TASK GOAL:
Please output only the lines that begin at the line with "Given: Click the 'Element" and run through the end of the entries below, exactly as written. Drop all pictures.
::::::::
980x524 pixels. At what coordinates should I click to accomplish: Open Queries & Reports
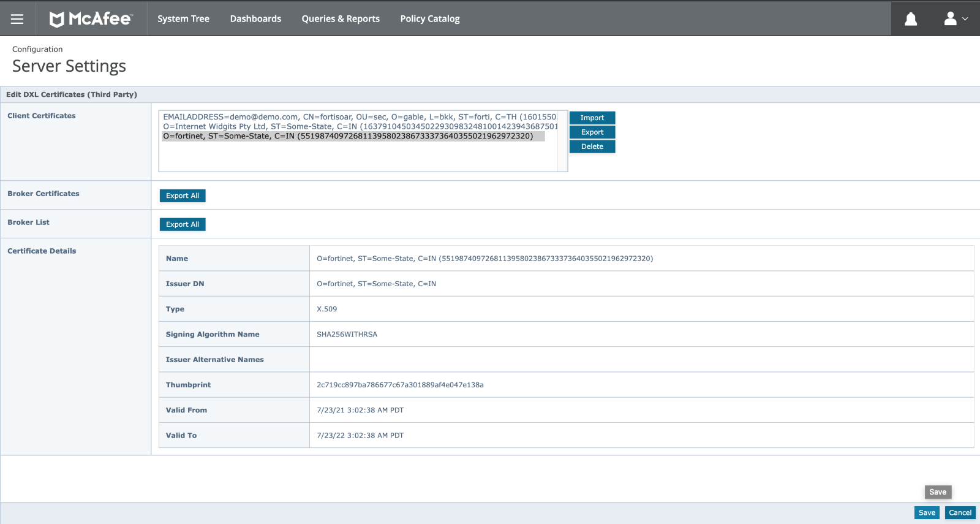[341, 19]
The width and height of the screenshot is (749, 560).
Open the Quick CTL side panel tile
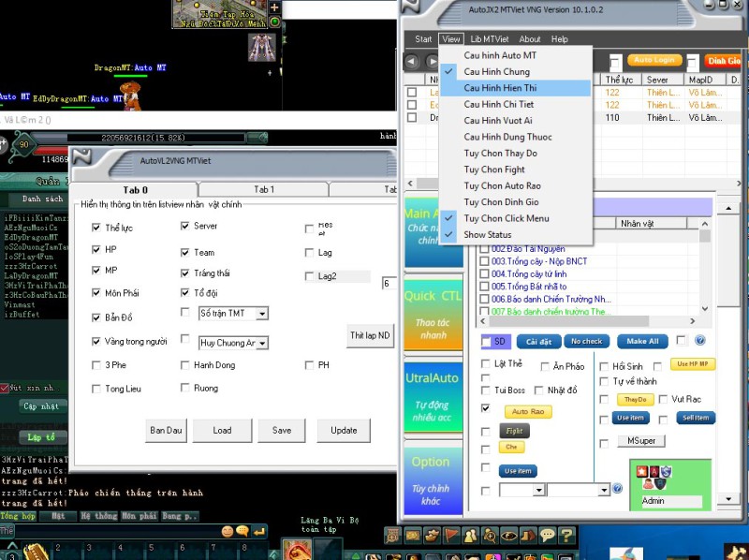(432, 310)
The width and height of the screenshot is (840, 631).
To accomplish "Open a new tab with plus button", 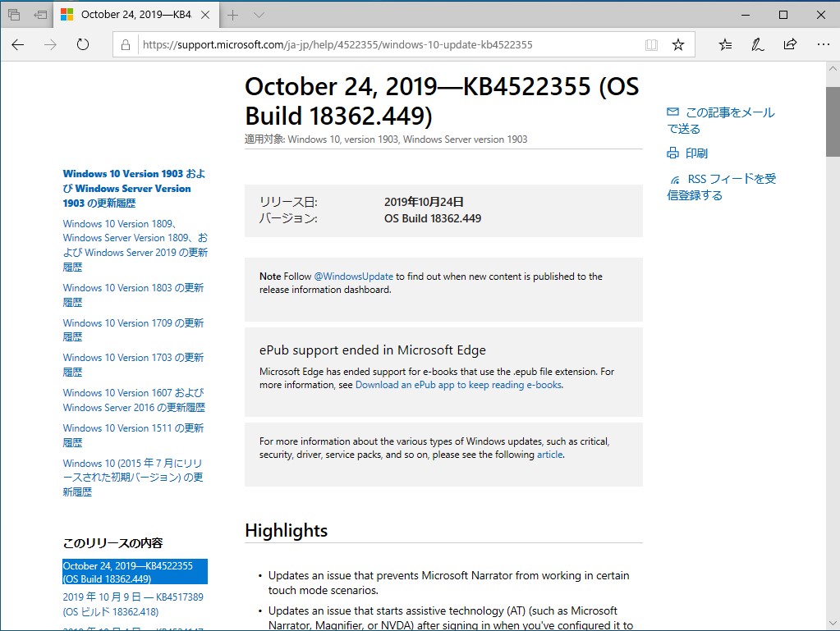I will point(233,15).
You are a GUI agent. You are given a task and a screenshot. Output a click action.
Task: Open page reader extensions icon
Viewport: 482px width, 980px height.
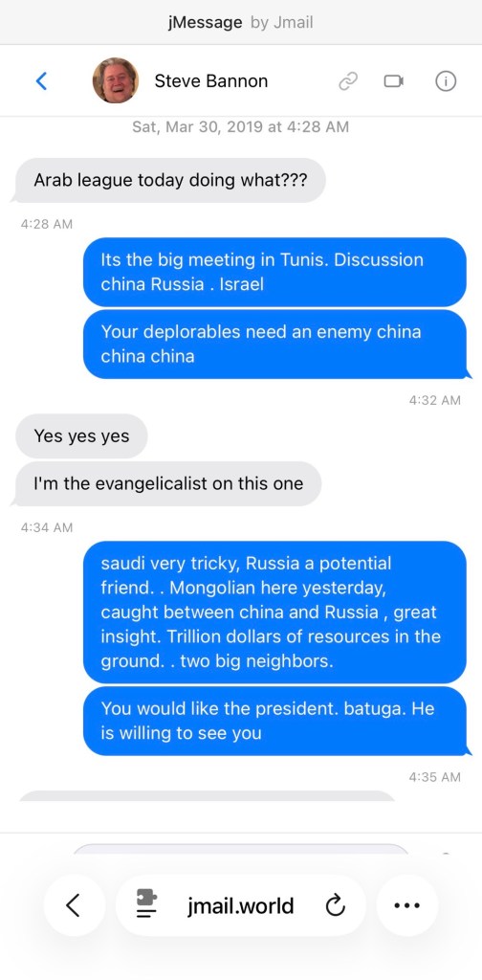[x=146, y=905]
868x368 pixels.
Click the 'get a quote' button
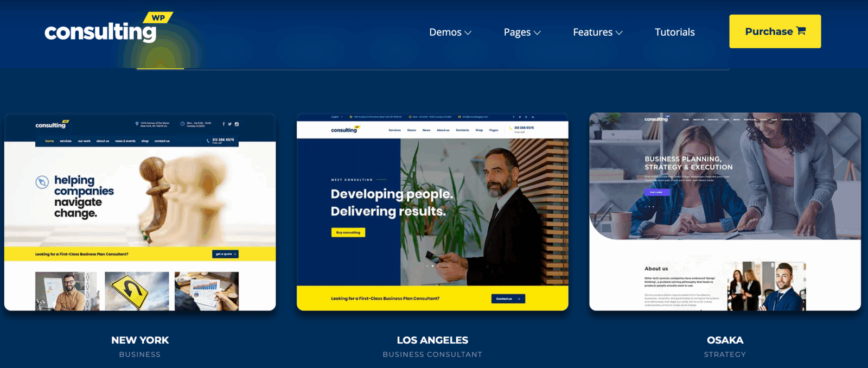pyautogui.click(x=225, y=254)
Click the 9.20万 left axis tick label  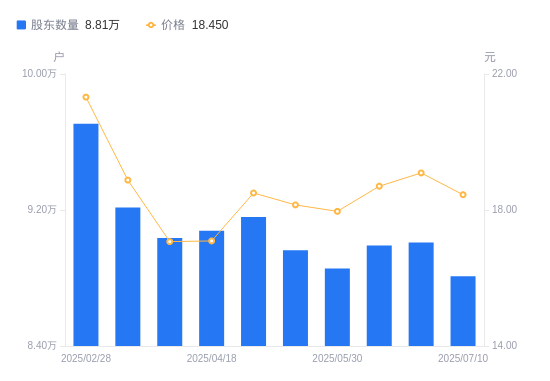42,209

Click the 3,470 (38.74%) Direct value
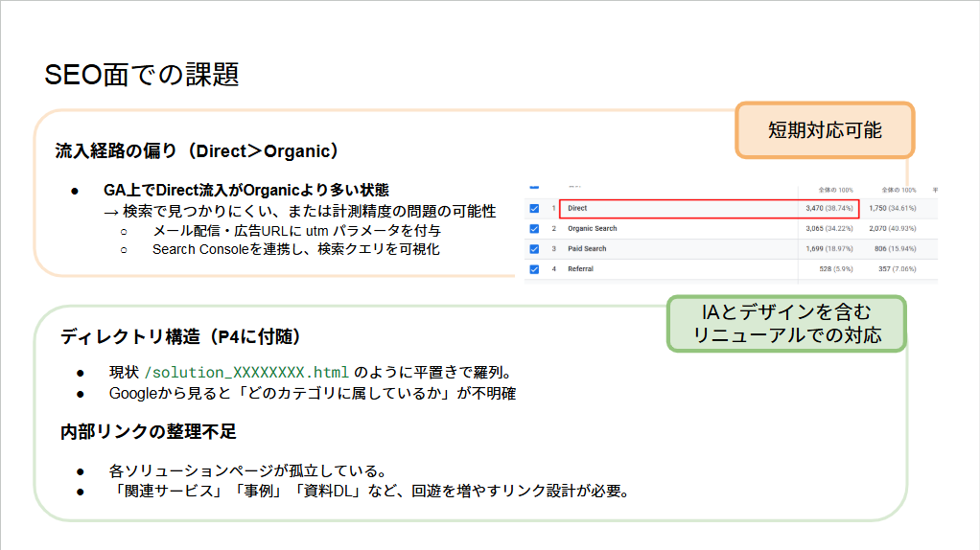[x=830, y=208]
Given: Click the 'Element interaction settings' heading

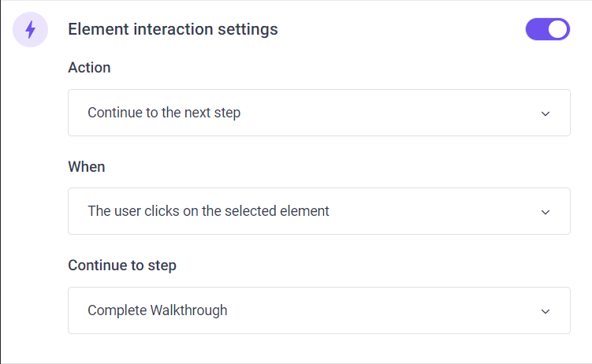Looking at the screenshot, I should tap(173, 29).

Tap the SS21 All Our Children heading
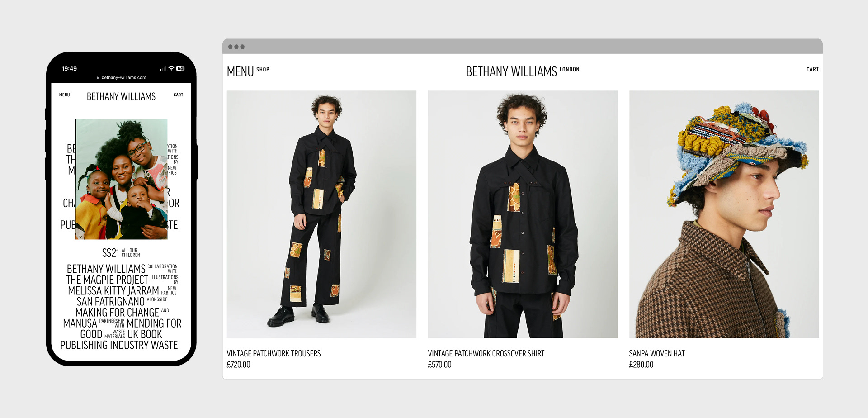(x=121, y=252)
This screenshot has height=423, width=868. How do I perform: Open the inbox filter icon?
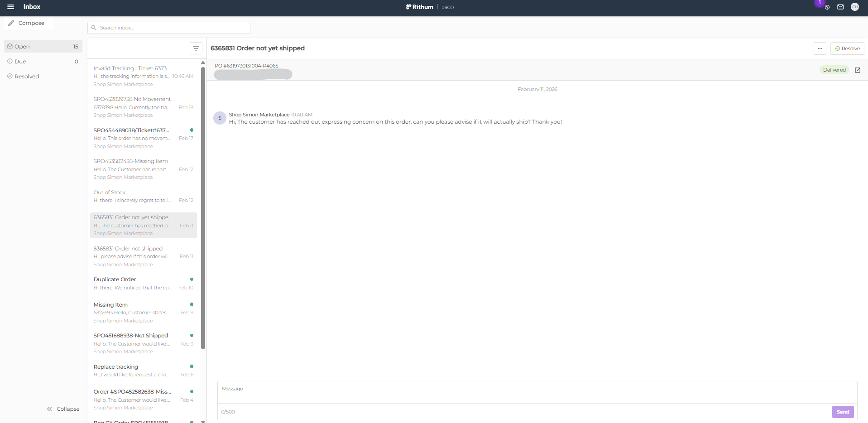(x=196, y=48)
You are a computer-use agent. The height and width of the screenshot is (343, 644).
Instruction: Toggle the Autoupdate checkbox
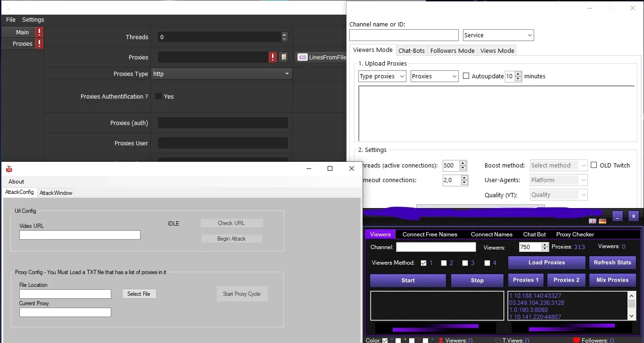coord(466,76)
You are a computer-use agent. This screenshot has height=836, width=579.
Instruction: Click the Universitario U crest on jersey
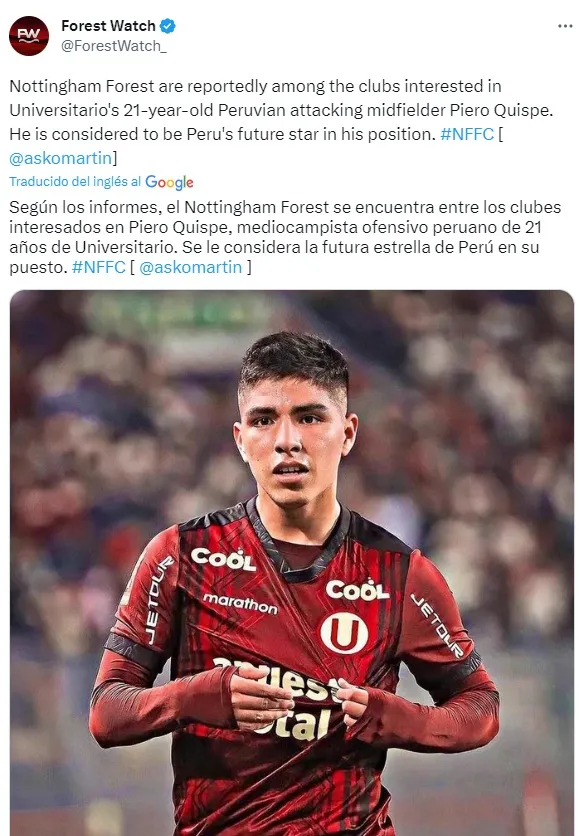(344, 633)
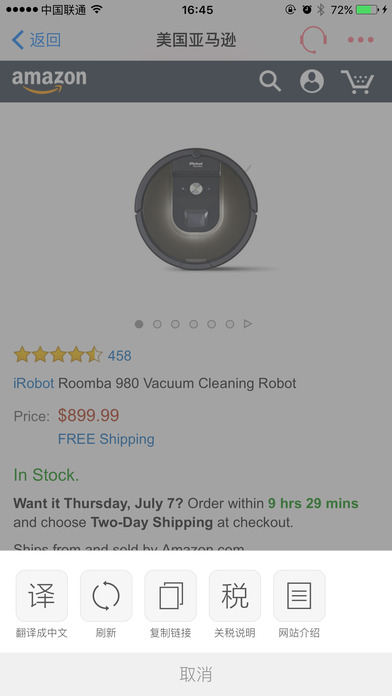This screenshot has width=392, height=696.
Task: Tap the carousel video play triangle
Action: click(x=248, y=324)
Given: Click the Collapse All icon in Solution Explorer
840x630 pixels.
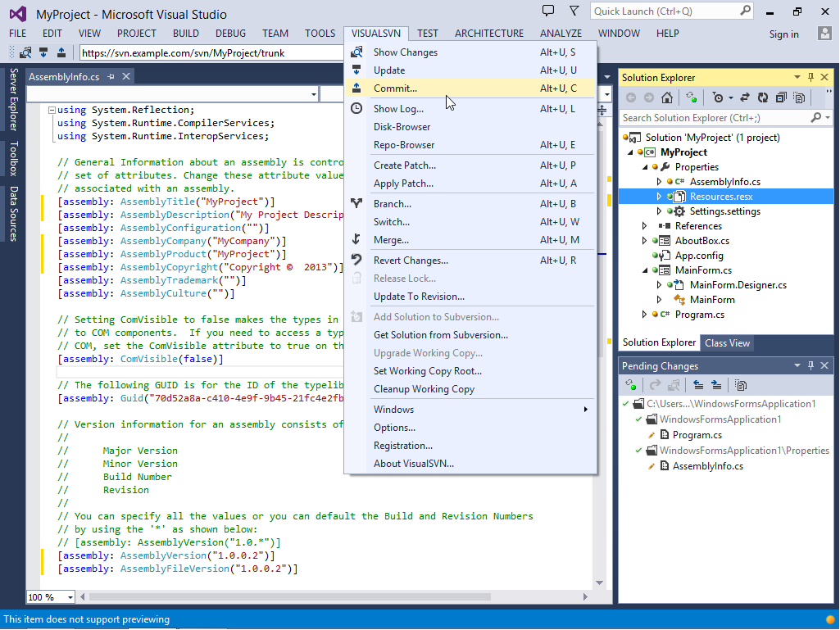Looking at the screenshot, I should tap(781, 97).
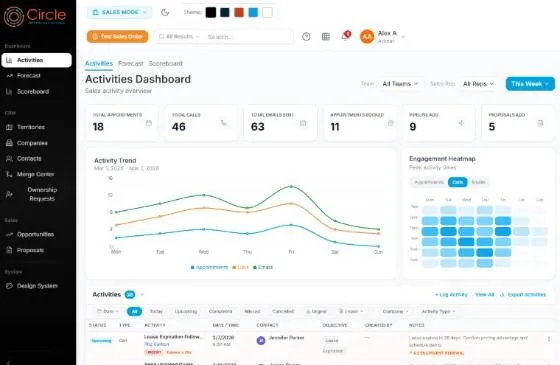Switch to the Scoreboard tab
The width and height of the screenshot is (560, 365).
(x=165, y=64)
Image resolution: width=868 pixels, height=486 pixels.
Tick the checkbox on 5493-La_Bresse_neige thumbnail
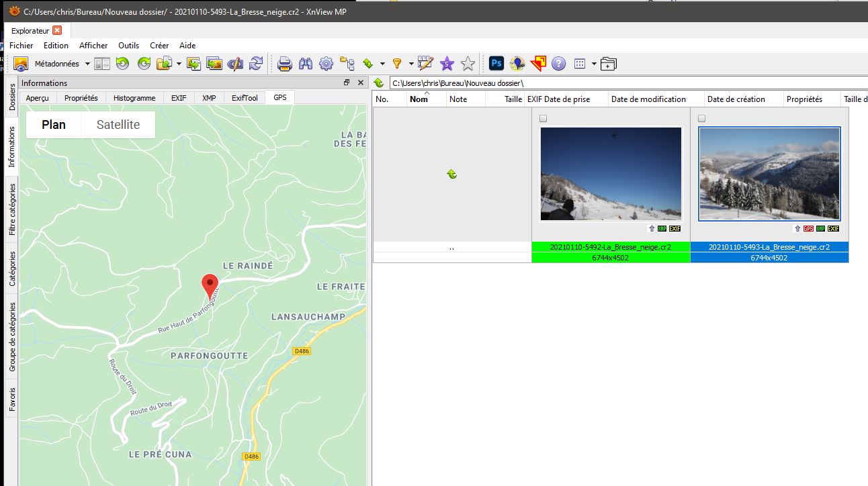pyautogui.click(x=702, y=119)
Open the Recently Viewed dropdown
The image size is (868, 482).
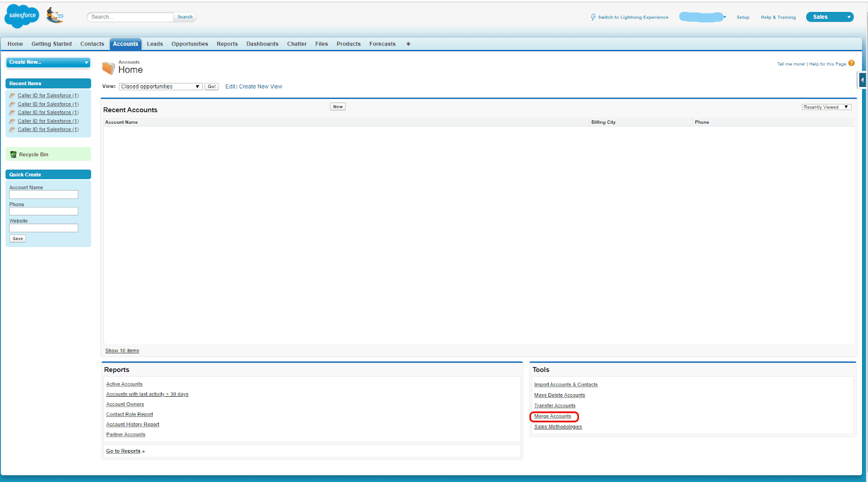pyautogui.click(x=826, y=107)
::::::::
EXPECTED OUTPUT:
Given: Click the 'Element interaction settings' heading

Looking at the screenshot, I should tap(173, 29).

Tap the SS21 All Our Children heading
(x=121, y=252)
This screenshot has height=423, width=868. How do I perform: Open the inbox filter icon?
(x=196, y=48)
You are a computer-use agent. The height and width of the screenshot is (343, 644).
Instruction: Toggle the Autoupdate checkbox
coord(466,76)
You are a computer-use agent. This screenshot has height=836, width=579.
Instruction: Click the Universitario U crest on jersey
(344, 633)
This screenshot has width=392, height=696.
Task: Tap the carousel video play triangle
Action: click(x=248, y=324)
Given: Click the Collapse All icon in Solution Explorer
840x630 pixels.
Looking at the screenshot, I should tap(781, 97).
Switch to the Scoreboard tab
The width and height of the screenshot is (560, 365).
(x=165, y=64)
Image resolution: width=868 pixels, height=486 pixels.
Tick the checkbox on 5493-La_Bresse_neige thumbnail
pyautogui.click(x=702, y=119)
Open the Recently Viewed dropdown
The image size is (868, 482).
pyautogui.click(x=826, y=107)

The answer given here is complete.